Check each line of the entries below for the word "computer", and copy the lines that have it.

_ _ _ _

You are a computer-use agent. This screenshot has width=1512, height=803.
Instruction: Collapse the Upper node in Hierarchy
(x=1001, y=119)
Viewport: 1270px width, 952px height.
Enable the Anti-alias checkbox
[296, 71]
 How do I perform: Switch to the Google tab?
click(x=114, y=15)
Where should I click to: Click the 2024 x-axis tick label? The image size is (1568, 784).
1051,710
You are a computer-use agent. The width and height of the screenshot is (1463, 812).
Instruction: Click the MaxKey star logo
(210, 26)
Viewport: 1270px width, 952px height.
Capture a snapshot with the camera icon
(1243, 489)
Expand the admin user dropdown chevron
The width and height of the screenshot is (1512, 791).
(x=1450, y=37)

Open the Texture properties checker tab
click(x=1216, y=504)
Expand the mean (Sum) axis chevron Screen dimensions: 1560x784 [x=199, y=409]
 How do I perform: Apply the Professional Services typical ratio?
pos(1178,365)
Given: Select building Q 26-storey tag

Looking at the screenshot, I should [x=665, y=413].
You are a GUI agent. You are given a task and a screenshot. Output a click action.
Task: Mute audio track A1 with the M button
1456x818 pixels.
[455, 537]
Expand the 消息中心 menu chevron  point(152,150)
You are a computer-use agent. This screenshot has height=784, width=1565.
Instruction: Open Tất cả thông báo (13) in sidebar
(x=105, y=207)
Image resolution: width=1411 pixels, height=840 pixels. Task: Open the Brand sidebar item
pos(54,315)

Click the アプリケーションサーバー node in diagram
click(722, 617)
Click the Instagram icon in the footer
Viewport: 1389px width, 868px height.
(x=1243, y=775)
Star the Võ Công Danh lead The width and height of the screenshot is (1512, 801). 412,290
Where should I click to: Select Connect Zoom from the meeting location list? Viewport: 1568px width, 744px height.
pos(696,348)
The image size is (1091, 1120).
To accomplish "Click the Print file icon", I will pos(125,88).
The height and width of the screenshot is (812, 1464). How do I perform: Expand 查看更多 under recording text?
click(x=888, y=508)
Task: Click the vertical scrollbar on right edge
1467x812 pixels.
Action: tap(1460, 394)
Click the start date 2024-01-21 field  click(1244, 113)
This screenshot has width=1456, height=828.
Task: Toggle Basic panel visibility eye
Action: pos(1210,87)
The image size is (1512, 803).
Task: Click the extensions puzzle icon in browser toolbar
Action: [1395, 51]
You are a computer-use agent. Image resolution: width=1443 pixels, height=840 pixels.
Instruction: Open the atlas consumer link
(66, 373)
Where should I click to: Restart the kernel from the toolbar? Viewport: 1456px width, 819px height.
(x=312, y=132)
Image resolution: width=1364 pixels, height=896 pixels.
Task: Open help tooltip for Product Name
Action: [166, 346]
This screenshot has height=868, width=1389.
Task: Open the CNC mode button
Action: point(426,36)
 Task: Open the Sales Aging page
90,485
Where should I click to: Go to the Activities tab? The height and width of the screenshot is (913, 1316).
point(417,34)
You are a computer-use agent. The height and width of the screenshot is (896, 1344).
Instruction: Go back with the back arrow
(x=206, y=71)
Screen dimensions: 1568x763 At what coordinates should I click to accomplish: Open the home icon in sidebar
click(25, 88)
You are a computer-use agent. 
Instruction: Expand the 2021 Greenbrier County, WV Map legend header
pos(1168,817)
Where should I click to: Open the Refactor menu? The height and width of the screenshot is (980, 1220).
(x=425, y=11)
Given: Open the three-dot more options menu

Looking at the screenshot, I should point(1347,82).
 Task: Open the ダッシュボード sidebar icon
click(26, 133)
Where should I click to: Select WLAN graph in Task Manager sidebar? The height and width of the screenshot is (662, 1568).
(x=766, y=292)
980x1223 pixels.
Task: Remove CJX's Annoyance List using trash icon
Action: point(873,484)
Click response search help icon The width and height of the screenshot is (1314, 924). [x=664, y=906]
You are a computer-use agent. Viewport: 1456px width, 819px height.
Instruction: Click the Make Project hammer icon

_ _ _ _

### Exercise response
You are a computer-use agent. This screenshot has width=1512, height=803.
You are a computer-use agent. The width and height of the screenshot is (1463, 812).
You are a computer-use agent. This screenshot has height=784, width=1565.
You are a computer-use agent. Image resolution: width=1443 pixels, height=840 pixels.
You are a computer-use agent. The height and width of the screenshot is (896, 1344).
You are a computer-use agent. 
You are a computer-use agent. Viewport: 1456px width, 819px height.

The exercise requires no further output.